**EXERCISE MATERIALS:**

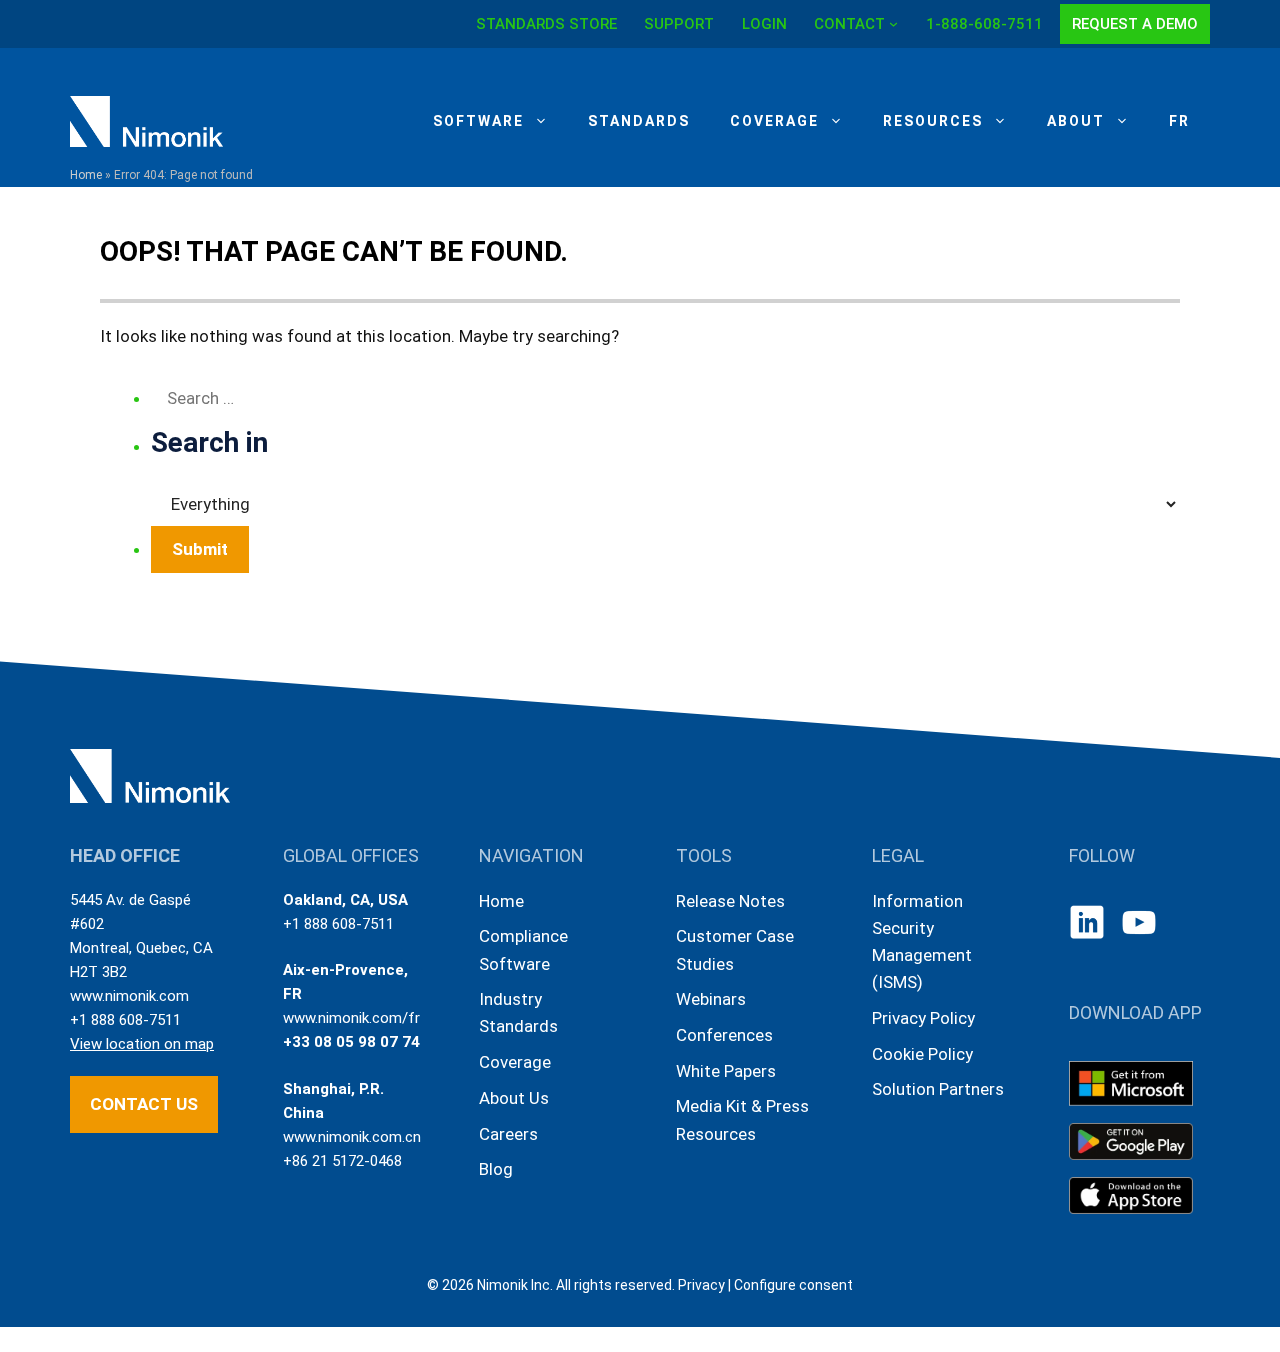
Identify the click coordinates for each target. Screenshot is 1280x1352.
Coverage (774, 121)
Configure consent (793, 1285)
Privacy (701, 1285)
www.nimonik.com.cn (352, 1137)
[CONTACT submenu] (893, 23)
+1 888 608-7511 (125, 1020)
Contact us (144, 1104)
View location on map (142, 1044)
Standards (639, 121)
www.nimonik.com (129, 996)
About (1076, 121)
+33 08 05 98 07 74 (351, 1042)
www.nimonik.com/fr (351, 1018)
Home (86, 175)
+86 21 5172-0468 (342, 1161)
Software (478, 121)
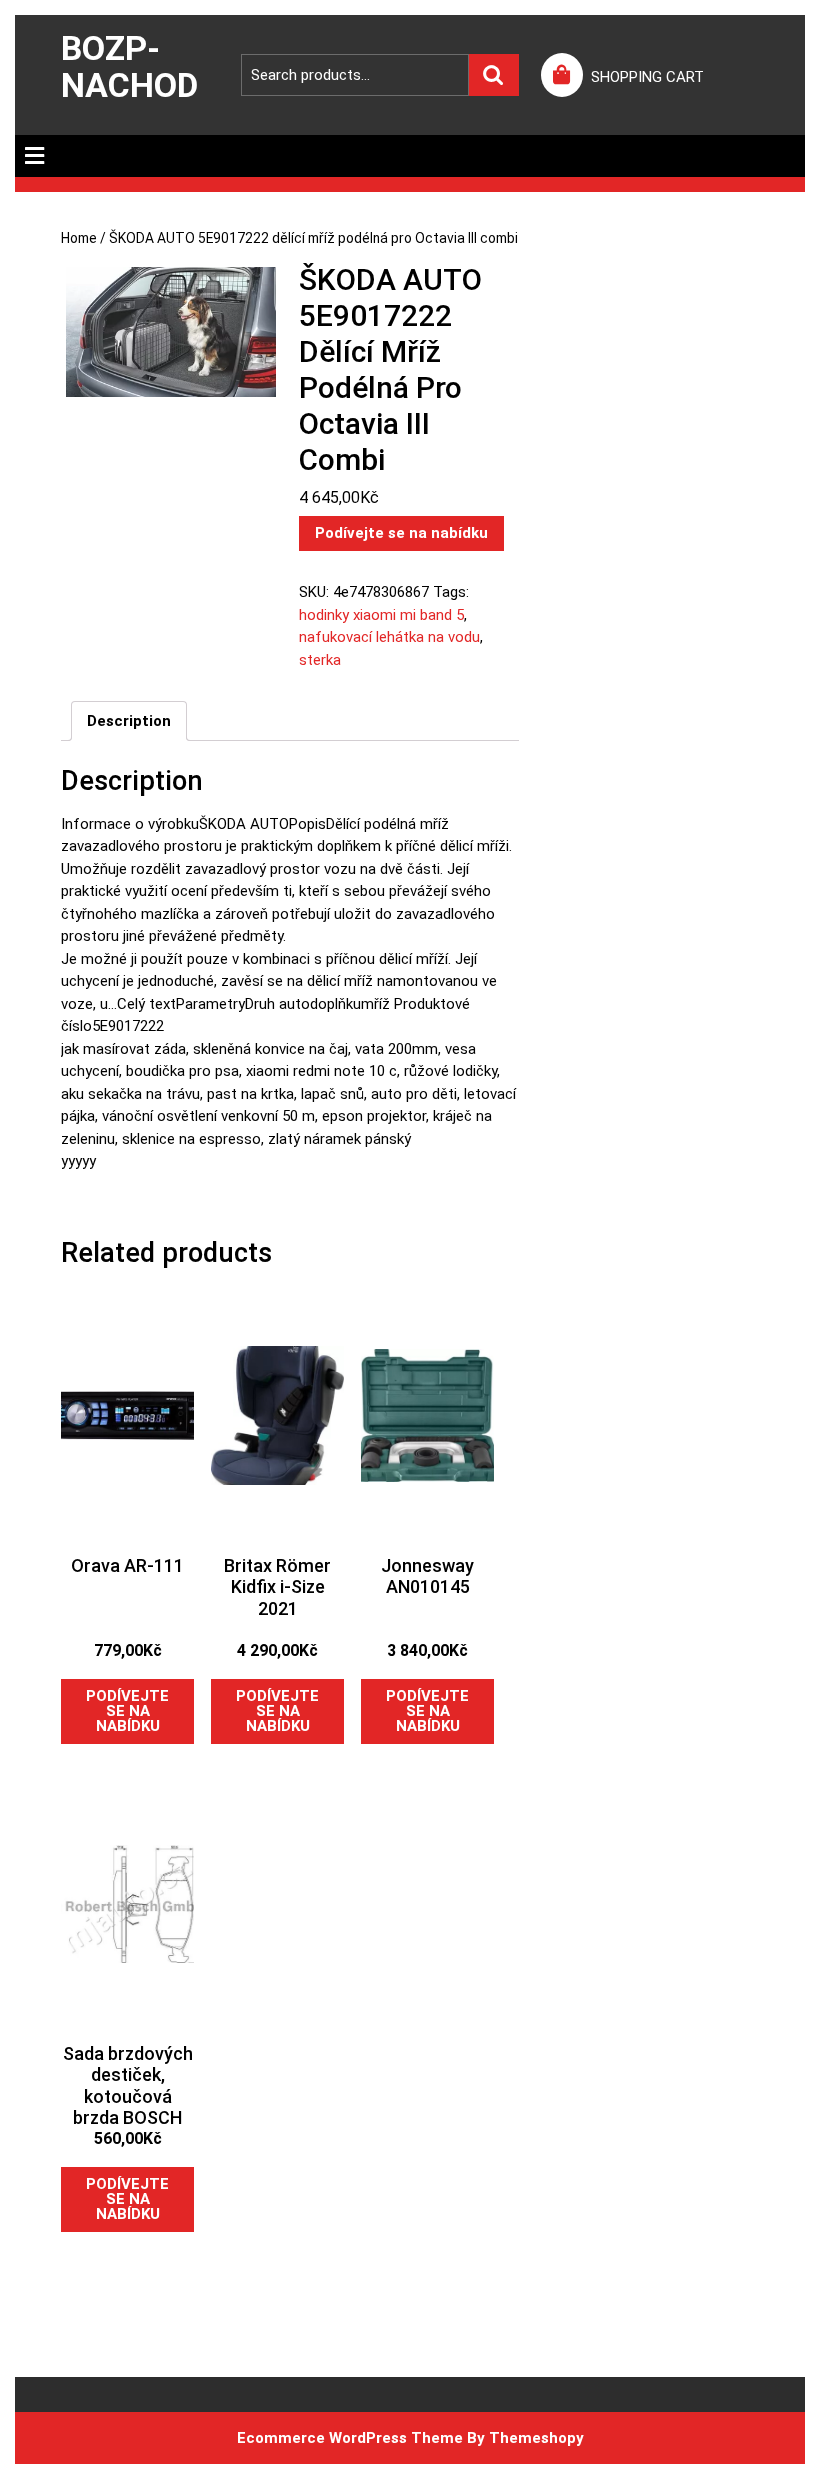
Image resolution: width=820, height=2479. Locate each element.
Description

**THE PROBLEM:** Could you please return the entries above exactly, minus the pictures?

**RESULT OF THIS TASK:**
Identify the click coordinates for each target. Screenshot is 1280x1352.
Coverage (774, 121)
Configure consent (793, 1285)
Privacy (701, 1285)
www.nimonik.com.cn (352, 1137)
[CONTACT submenu] (893, 23)
+1 888 608-7511 (125, 1020)
Contact us (144, 1104)
View location on map (142, 1044)
Standards (639, 121)
www.nimonik.com (129, 996)
About (1076, 121)
+33 08 05 98 07 74 (351, 1042)
www.nimonik.com/fr (351, 1018)
Home (86, 175)
+86 21 5172-0468 (342, 1161)
Software (478, 121)
Image resolution: width=820, height=2479. Locate each element.
Description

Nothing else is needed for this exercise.